As AI voice agents become more capable, the importance of voice infrastructure grows. Enterprises will need to manage:
- real-time interaction,
- transcription,
- summarization,
- sentiment,
- identity,
- fraud risk,
- escalation,
- recording,
- consent,
- and compliance.
This makes voice more strategic, not less.
The AI era may turn voice from an underappreciated legacy channel into one of the richest sources of customer intelligence and engagement value.
That creates opportunities for CPaaS providers, telcos, CCaaS platforms, and voice specialists — but only if they can connect voice to the broader intelligent engagement stack.
Trust, Identity, and Compliance Move to the Center
The rollback statistics in Sinch’s research should also remind the industry that trust is not a side issue.
AI customer communications will only scale if customers, enterprises, regulators, and ecosystem partners can trust the systems being deployed.
That requires answers to hard questions:
Who is the customer?
Has consent been captured?
What data can the AI agent access?
What should it never say or do?
When should a human take over?
How is the interaction recorded?
Can the enterprise explain what happened?
Can the customer challenge or correct it?
Can sensitive data be redacted, retained, or deleted?
These questions cut across AI, telecoms, cloud, CPaaS, identity, security, and regulation.
No single part of the ecosystem can solve them alone.
This is why CPaaSAA believes the next phase of market development requires more collaboration across the industry.

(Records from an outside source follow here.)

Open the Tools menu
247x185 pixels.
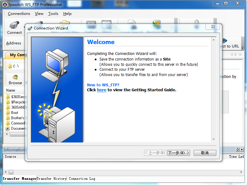(53, 14)
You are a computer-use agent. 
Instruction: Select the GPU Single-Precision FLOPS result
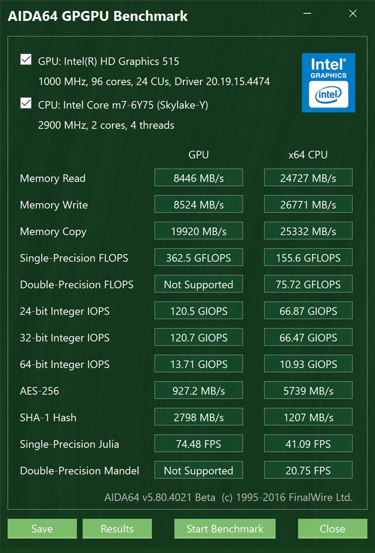click(x=198, y=258)
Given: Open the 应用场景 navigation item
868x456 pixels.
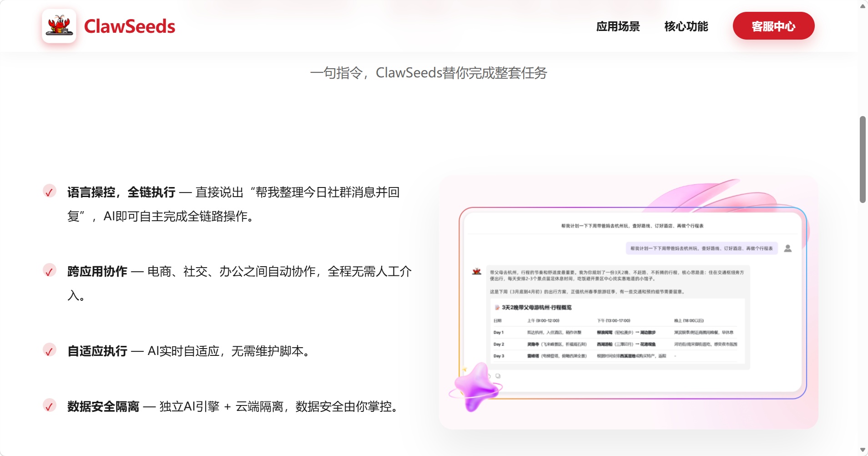Looking at the screenshot, I should pos(618,26).
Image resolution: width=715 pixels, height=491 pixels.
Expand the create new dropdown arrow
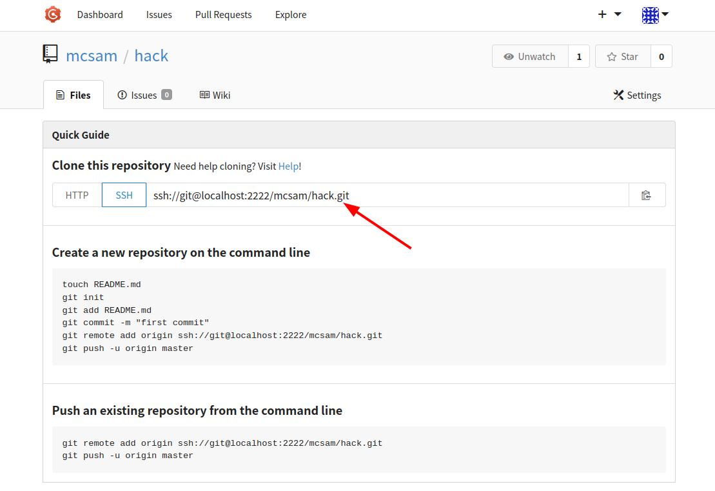coord(618,14)
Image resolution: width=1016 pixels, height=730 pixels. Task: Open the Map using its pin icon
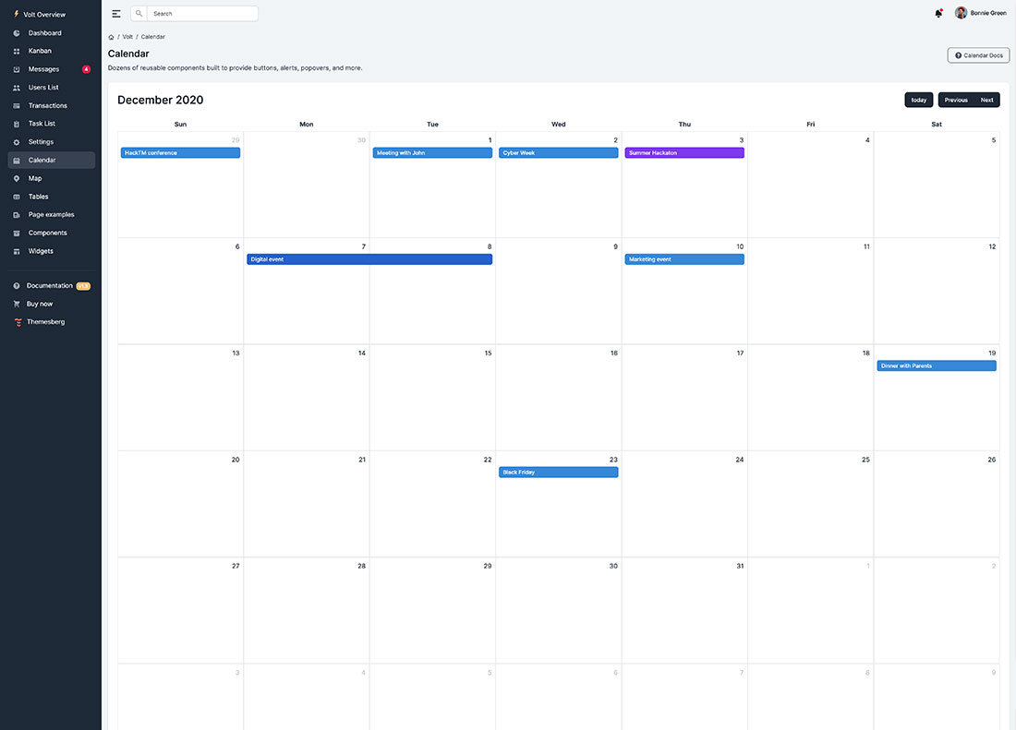16,178
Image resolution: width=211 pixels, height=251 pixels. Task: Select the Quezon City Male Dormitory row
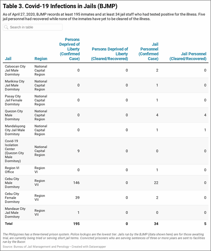tap(106, 115)
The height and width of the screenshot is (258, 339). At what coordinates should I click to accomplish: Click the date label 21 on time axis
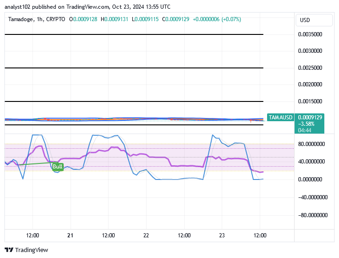tap(70, 236)
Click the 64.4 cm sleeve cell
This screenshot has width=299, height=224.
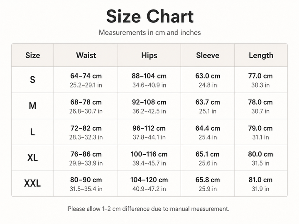[208, 132]
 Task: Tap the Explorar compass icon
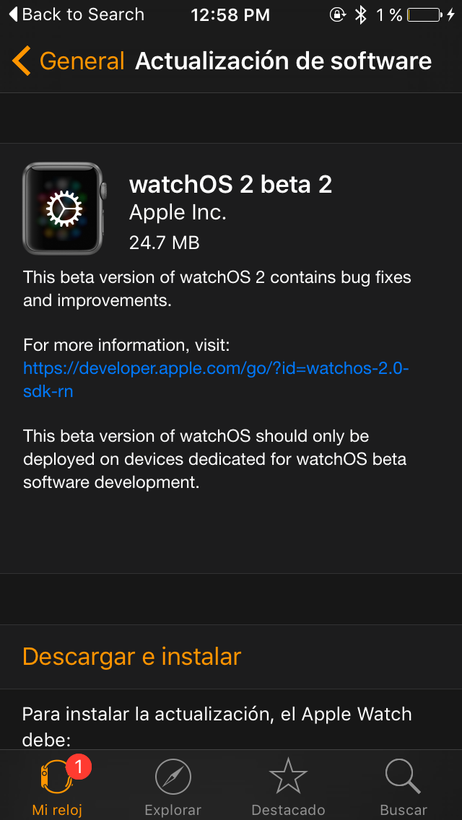pos(173,776)
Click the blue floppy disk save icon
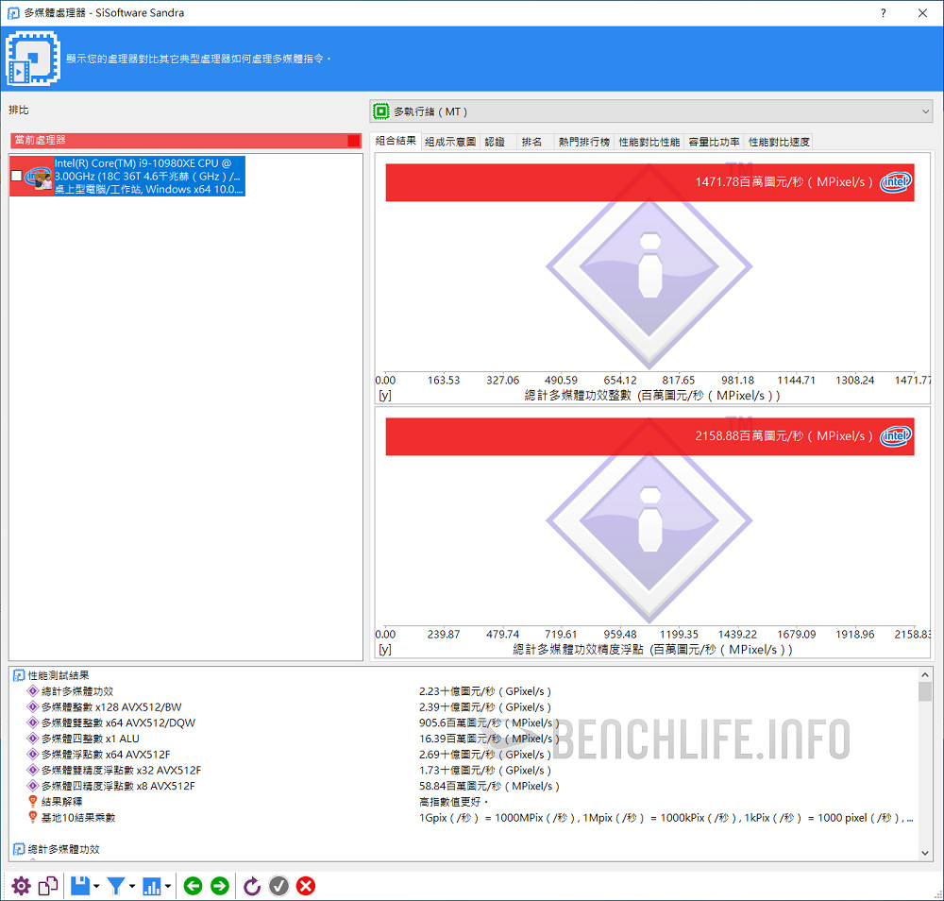The height and width of the screenshot is (901, 944). click(80, 886)
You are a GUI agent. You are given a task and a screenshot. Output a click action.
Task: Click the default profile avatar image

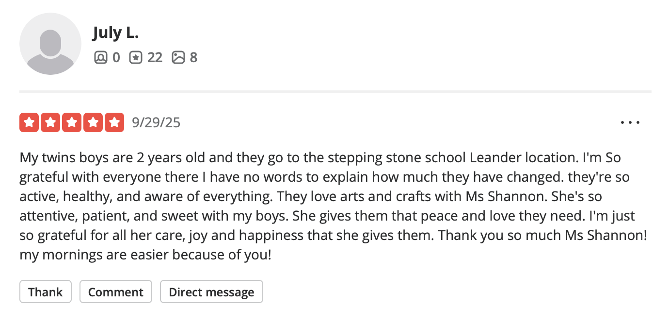coord(50,44)
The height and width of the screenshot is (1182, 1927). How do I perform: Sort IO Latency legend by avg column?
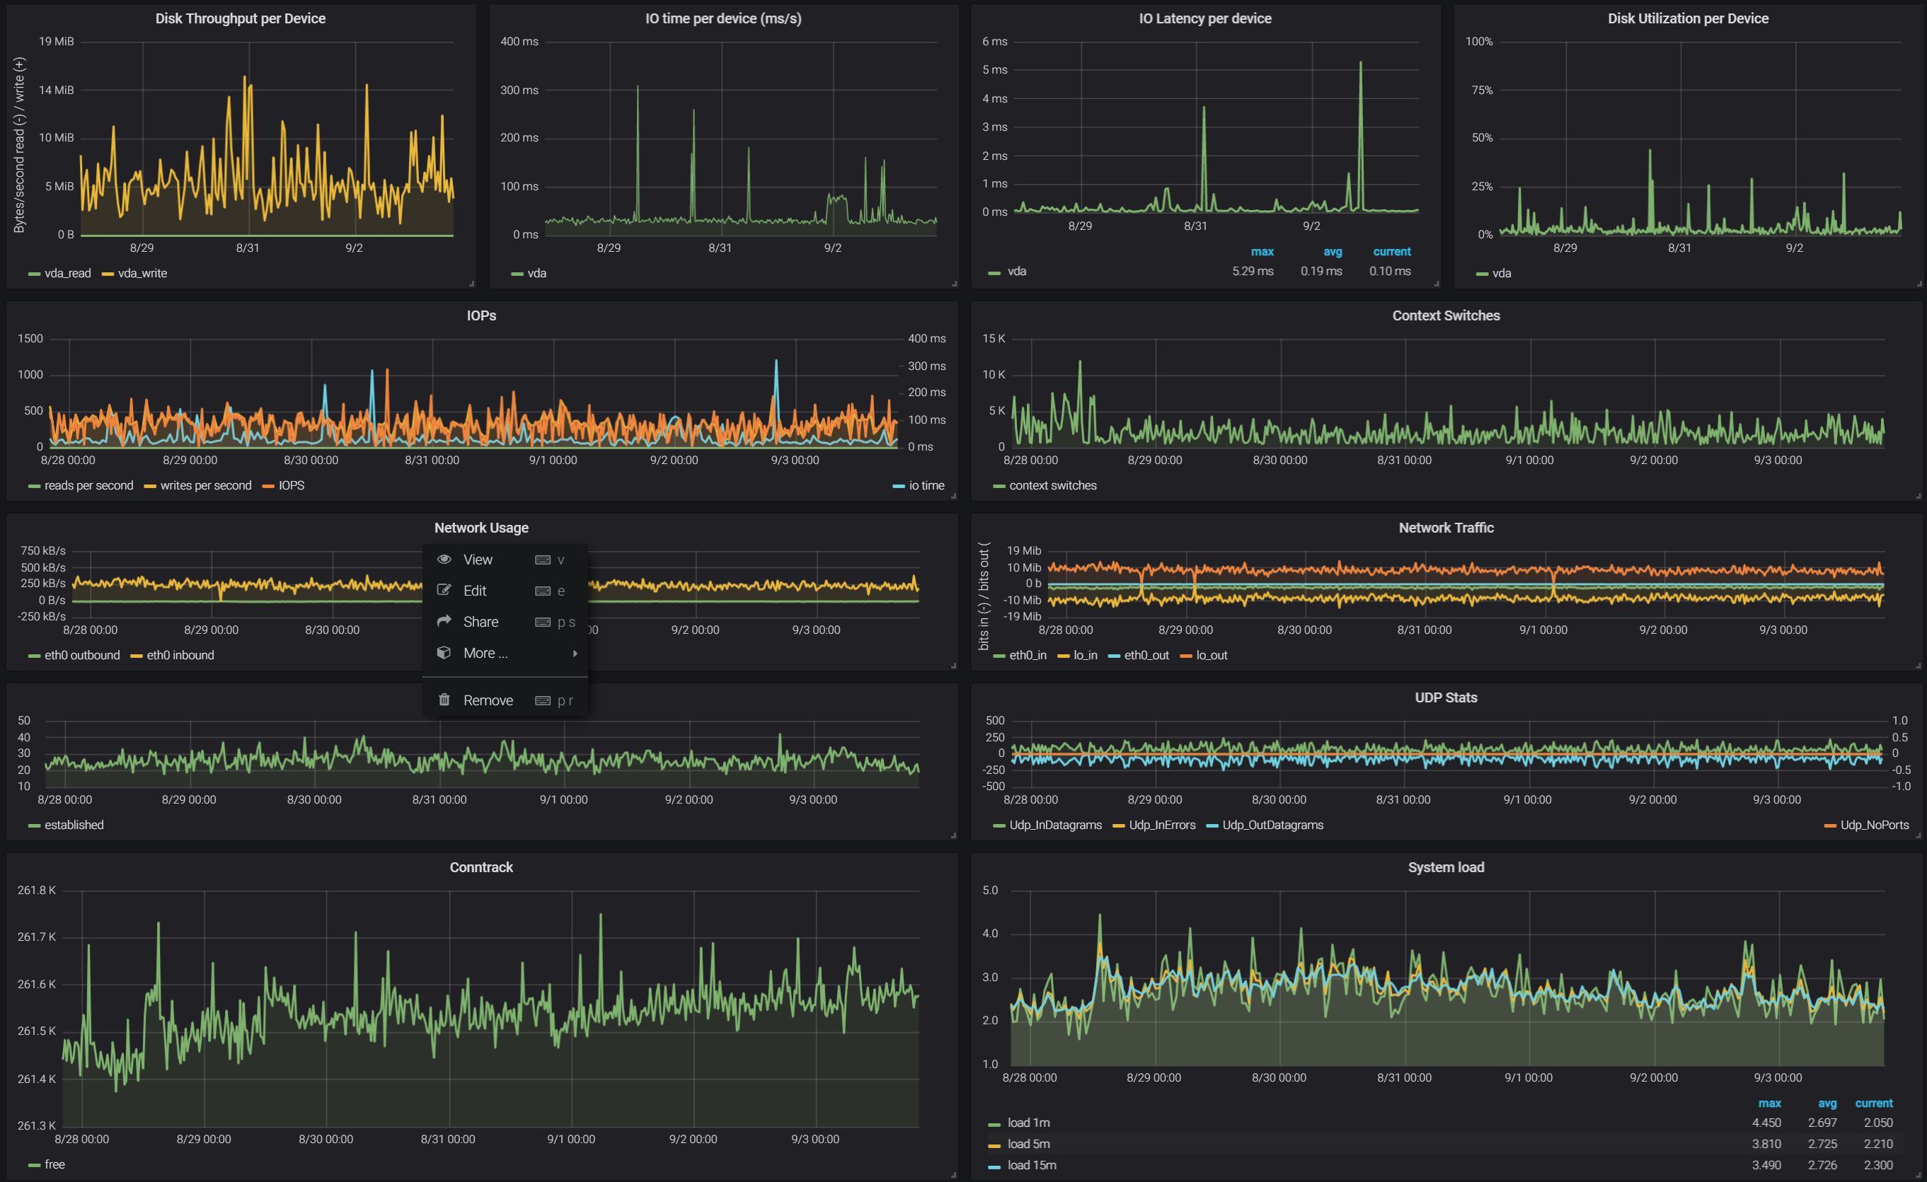click(1332, 252)
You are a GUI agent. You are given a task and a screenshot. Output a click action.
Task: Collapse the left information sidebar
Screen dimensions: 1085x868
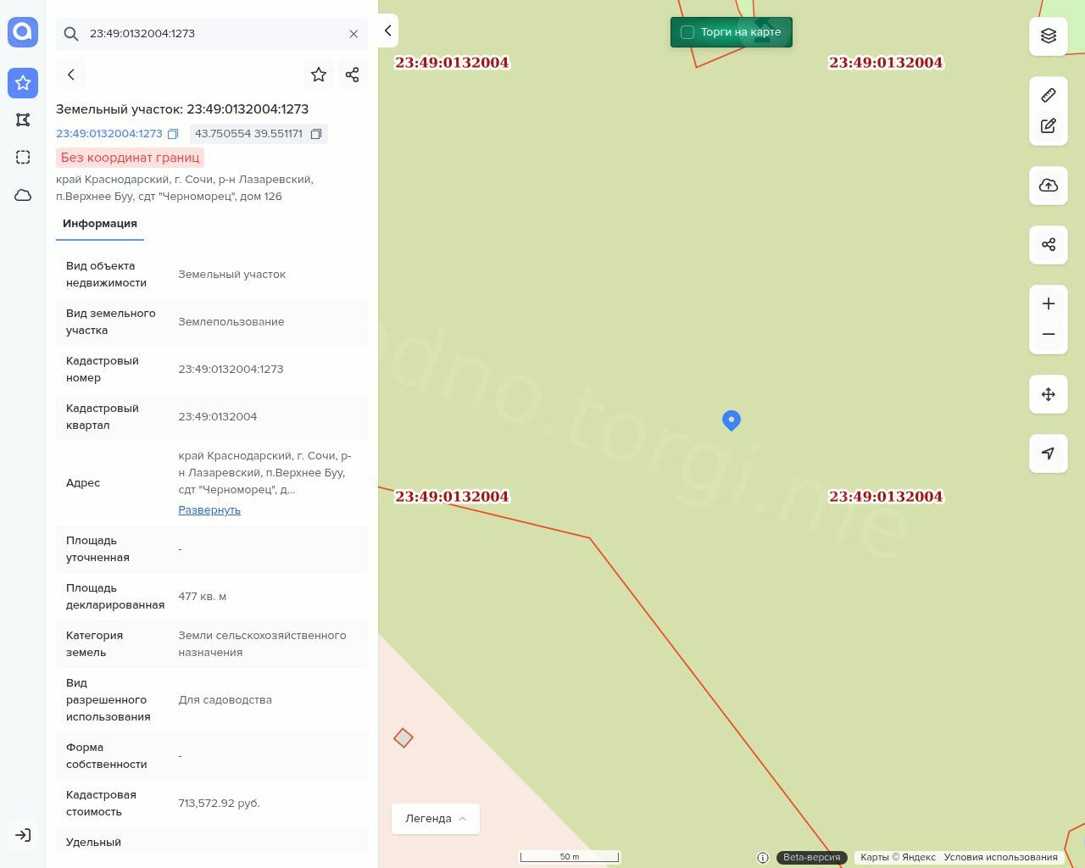[387, 31]
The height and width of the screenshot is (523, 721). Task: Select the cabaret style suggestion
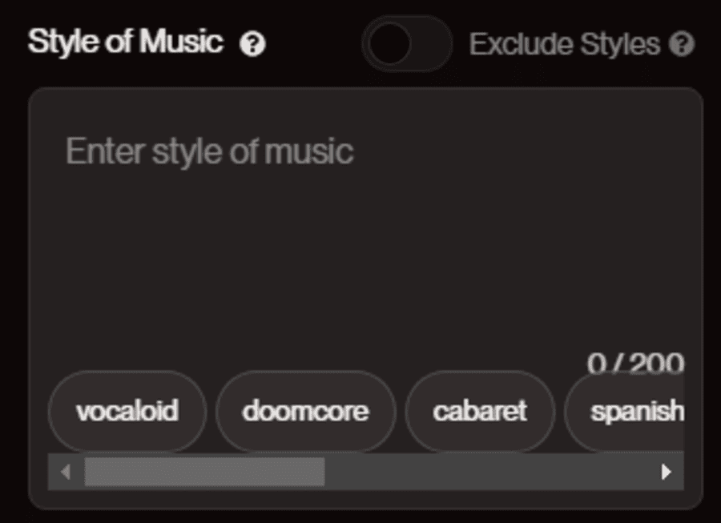[x=480, y=411]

AI customer engagement is not only a product category. It is an ecosystem challenge.
What This Means for CPaaS and Telcos
For CPaaS providers, the Sinch research is both an opportunity and a warning.
The opportunity is clear: enterprises need more than basic channel access. They need production-grade AI engagement infrastructure.
That opens the door to higher-value services around:
- AI orchestration,
- conversational intelligence,
- trust and safety,
- cross-channel context,
- compliance tooling,
- monitoring and analytics,
- vertical-specific workflows,
- and managed AI engagement capabilities.
The warning is equally clear: if CPaaS providers stay too close to commodity channel delivery, they risk being bypassed by AI-native platforms, hyperscalers, or enterprise-built infrastructure.
For telcos, the research is also highly relevant.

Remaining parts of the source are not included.